### [About this task]
What the task requires is an exact printout of the listing below, pictures excluded.

### [Working data]
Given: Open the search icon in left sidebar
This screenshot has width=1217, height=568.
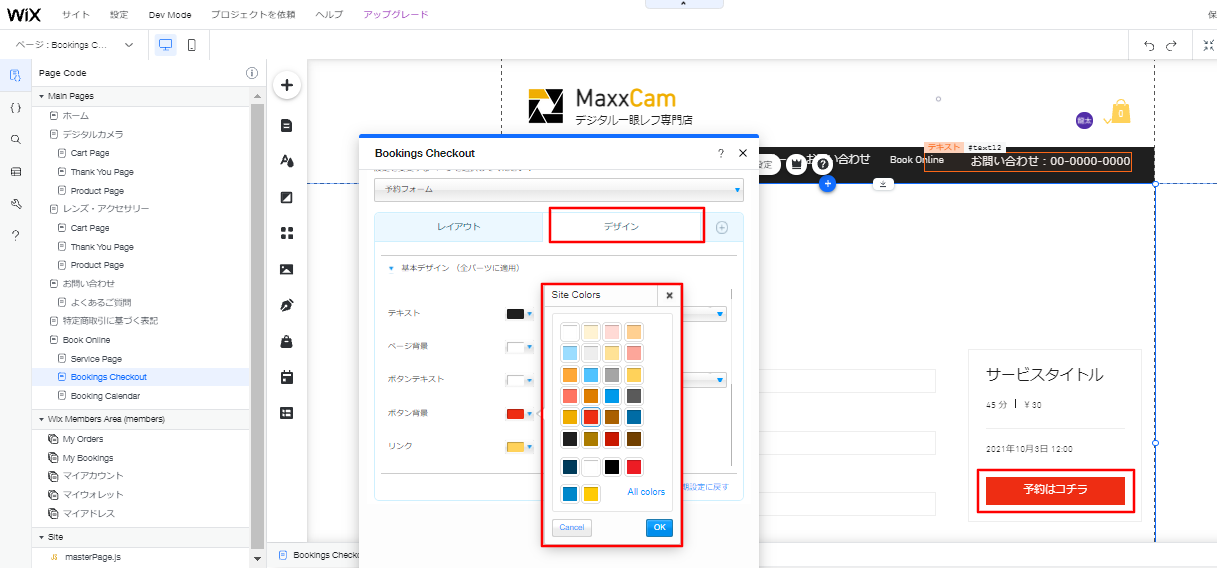Looking at the screenshot, I should pos(15,140).
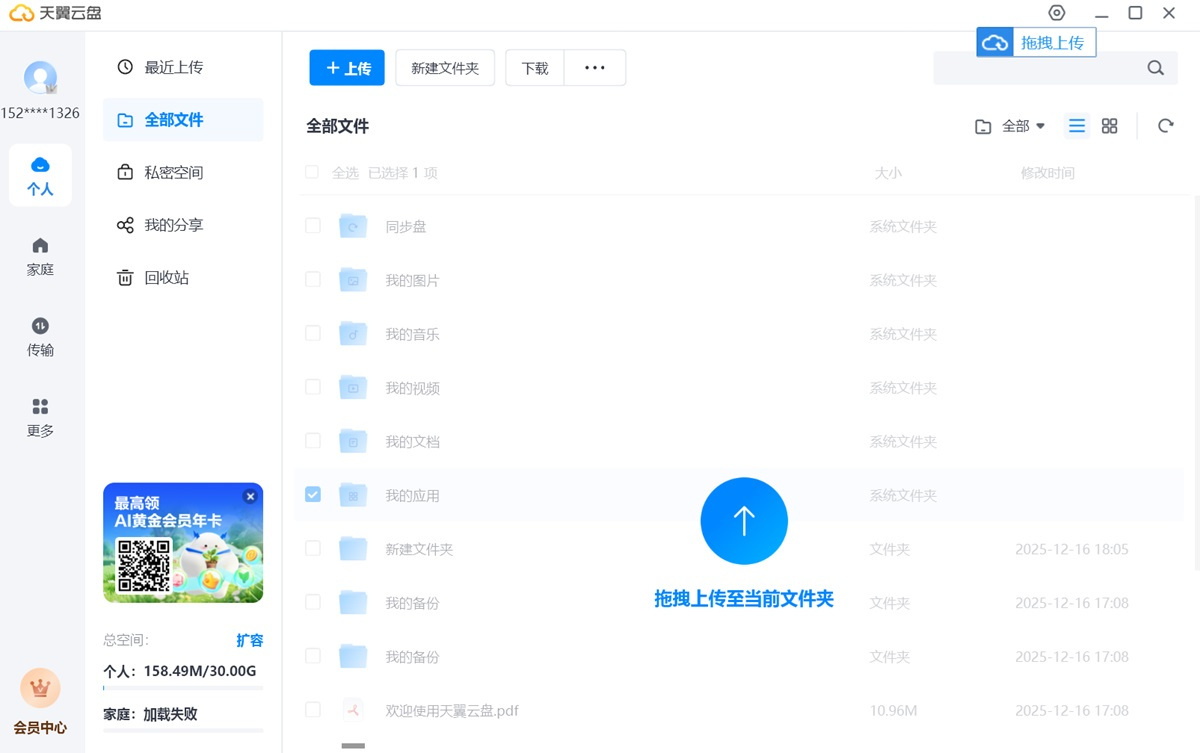
Task: Tick the 全选 select-all checkbox
Action: [x=312, y=172]
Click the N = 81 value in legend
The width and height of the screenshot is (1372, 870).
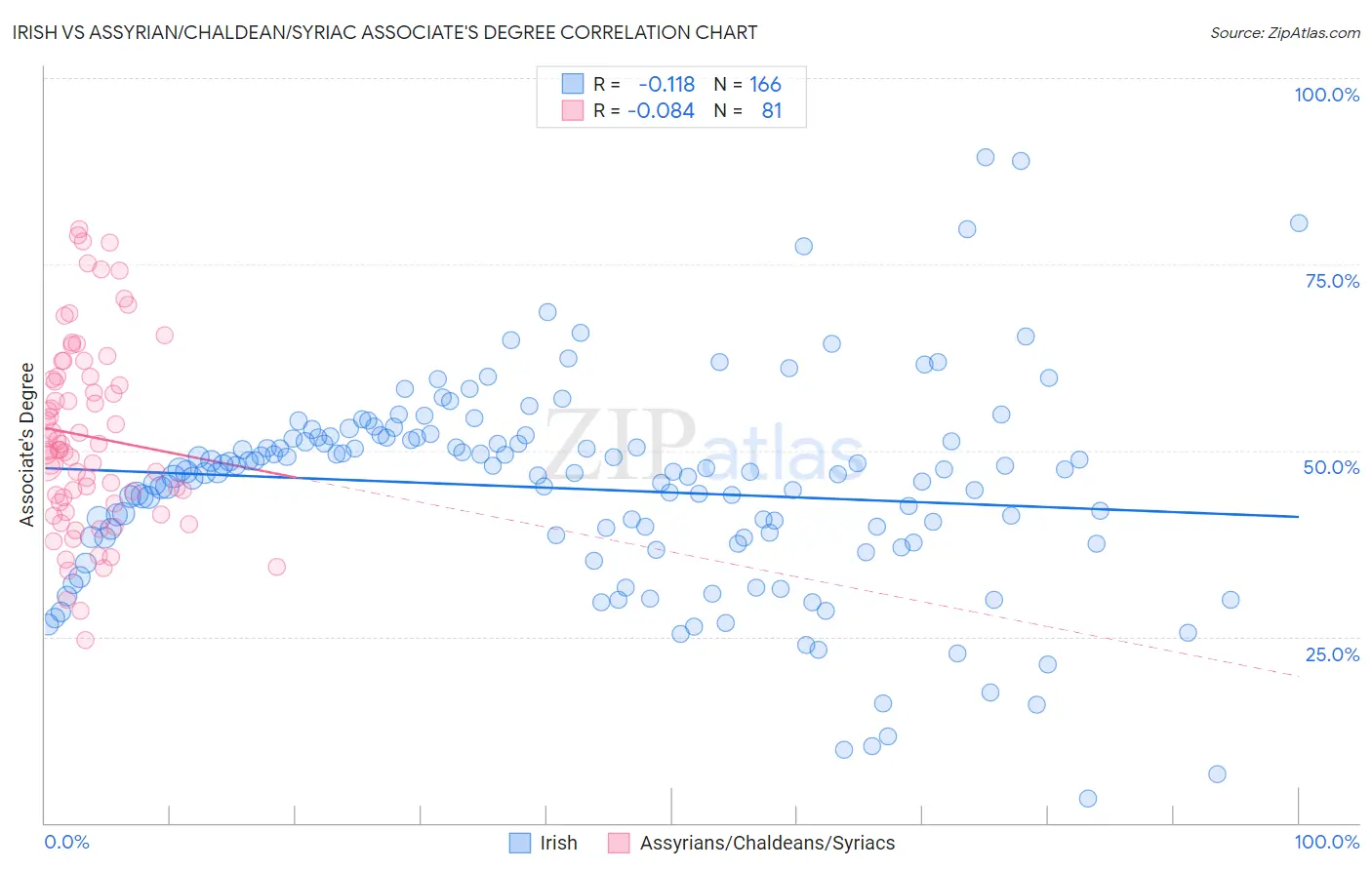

### [Result]
Given: Open the search icon in left sidebar
This screenshot has width=1217, height=568.
Looking at the screenshot, I should pos(15,140).
Task: Tick the 全选 select-all checkbox
Action: [x=312, y=172]
Click the N = 81 value in legend
The width and height of the screenshot is (1372, 870).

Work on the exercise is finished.